▶ What to produce: From the line with "Open the Operation Get Many dropdown" through the final line, transcribe the material below character for character; include no other lines.

▶ Material provided:
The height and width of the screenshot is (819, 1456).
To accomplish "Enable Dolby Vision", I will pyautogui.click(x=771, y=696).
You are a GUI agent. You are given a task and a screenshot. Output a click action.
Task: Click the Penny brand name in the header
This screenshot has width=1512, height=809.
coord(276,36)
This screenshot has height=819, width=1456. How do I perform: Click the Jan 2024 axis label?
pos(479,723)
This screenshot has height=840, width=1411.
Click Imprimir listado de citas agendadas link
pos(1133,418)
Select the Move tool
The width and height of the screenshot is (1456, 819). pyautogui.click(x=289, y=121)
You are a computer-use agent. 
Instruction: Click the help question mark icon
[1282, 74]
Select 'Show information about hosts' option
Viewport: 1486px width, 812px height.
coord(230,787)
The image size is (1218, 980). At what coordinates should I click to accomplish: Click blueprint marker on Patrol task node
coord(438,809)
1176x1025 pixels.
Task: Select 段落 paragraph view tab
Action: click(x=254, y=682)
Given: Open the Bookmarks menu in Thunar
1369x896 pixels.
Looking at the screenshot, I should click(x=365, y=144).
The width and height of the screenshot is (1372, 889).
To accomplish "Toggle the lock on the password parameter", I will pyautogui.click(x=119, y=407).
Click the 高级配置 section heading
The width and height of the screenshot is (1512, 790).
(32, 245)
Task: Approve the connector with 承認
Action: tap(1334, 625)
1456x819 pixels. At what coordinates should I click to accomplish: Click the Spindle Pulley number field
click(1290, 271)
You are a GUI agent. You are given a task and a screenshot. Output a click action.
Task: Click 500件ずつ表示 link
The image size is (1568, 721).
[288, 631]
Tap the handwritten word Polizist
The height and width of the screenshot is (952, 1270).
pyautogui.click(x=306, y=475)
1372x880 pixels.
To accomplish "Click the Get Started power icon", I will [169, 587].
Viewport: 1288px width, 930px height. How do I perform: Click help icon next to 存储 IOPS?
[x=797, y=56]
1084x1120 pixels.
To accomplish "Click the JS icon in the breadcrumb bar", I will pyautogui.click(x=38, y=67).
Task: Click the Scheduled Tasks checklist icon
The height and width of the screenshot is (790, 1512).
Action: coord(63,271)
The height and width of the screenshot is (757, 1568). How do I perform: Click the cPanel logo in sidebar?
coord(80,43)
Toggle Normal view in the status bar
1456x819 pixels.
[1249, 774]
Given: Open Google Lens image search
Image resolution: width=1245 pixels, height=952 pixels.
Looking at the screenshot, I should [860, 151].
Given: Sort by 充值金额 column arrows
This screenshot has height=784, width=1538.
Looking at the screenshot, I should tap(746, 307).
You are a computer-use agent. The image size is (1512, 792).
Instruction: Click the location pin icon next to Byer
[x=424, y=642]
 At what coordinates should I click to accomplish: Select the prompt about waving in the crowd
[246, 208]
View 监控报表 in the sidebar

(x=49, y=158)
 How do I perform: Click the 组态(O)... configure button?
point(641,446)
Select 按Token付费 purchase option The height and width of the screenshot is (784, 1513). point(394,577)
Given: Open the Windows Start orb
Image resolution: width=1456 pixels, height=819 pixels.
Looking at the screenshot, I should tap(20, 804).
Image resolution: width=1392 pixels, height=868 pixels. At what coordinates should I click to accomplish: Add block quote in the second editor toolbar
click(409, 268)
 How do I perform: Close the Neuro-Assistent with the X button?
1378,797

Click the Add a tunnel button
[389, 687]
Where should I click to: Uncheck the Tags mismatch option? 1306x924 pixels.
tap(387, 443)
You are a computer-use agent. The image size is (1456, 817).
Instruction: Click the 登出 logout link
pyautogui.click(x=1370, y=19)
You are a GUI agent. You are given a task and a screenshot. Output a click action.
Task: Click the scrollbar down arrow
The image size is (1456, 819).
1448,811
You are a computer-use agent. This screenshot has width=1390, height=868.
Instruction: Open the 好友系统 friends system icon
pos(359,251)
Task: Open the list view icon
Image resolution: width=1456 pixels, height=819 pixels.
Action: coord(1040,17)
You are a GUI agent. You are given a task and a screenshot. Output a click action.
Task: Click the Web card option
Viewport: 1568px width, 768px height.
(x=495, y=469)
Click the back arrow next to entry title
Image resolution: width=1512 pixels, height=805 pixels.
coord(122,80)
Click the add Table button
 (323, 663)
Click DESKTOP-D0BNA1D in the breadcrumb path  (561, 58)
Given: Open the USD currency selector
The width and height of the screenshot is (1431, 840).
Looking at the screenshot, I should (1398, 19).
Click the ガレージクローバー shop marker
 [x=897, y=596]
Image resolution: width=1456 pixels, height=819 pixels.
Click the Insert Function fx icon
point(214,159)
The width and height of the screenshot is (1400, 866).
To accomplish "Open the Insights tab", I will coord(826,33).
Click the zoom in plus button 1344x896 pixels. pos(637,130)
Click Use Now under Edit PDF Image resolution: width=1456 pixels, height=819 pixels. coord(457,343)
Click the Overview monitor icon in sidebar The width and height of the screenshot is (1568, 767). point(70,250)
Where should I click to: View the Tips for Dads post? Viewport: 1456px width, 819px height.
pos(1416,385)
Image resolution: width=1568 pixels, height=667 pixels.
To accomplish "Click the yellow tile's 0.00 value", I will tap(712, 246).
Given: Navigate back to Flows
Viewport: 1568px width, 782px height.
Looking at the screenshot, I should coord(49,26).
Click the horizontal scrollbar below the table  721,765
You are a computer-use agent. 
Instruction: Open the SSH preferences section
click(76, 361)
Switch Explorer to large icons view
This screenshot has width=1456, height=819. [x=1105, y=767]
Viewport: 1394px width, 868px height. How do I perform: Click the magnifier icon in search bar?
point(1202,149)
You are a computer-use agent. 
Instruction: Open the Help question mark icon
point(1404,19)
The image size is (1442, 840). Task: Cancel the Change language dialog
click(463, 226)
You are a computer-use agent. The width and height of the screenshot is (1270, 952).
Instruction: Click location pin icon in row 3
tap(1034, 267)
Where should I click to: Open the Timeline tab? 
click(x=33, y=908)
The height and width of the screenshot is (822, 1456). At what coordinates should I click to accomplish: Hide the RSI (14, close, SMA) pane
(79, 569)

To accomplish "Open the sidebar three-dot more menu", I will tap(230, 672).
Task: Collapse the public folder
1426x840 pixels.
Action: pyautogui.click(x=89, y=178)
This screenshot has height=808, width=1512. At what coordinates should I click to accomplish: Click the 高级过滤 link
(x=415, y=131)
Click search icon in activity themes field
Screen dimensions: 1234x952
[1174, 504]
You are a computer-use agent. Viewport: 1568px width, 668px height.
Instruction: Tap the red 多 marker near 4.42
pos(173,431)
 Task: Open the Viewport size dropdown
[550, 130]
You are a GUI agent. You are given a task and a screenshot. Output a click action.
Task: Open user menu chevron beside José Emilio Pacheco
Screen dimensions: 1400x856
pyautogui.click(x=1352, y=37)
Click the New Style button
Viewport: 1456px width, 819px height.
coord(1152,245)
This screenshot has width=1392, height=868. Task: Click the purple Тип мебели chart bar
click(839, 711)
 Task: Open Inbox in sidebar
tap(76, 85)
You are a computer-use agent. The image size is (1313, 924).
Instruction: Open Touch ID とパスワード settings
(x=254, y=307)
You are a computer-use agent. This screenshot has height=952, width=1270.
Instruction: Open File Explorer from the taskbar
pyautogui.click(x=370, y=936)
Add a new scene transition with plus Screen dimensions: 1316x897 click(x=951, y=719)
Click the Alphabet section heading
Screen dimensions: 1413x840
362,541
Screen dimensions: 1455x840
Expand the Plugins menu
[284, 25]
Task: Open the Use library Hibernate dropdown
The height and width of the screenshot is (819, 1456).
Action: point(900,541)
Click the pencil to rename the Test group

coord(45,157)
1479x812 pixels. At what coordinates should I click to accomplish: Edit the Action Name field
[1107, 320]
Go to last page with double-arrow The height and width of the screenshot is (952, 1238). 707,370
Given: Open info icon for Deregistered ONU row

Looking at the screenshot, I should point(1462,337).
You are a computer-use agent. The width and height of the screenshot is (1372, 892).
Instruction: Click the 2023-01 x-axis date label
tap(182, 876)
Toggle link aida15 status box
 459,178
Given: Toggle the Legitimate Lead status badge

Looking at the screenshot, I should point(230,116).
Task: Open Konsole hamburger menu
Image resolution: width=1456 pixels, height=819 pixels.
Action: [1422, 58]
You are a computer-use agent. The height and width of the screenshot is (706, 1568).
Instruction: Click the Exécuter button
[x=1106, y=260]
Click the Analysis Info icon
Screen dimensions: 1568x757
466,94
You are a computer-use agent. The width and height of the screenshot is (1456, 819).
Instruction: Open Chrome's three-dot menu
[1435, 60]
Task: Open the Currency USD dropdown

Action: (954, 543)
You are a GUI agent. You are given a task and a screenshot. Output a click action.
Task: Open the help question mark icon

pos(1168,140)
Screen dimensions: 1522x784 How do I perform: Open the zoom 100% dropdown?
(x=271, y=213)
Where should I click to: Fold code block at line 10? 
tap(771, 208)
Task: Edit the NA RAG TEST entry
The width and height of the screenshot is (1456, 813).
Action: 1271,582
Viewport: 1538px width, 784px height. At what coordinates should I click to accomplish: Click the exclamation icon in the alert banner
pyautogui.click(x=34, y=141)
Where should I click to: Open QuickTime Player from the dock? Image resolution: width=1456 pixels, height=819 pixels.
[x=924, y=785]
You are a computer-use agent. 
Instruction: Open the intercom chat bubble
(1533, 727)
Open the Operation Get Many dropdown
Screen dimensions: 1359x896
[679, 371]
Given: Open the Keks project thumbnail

▶ Result of the task:
Open the Operation Get Many dropdown
Screen dimensions: 1359x896
[679, 371]
Given: Open the Keks project thumbnail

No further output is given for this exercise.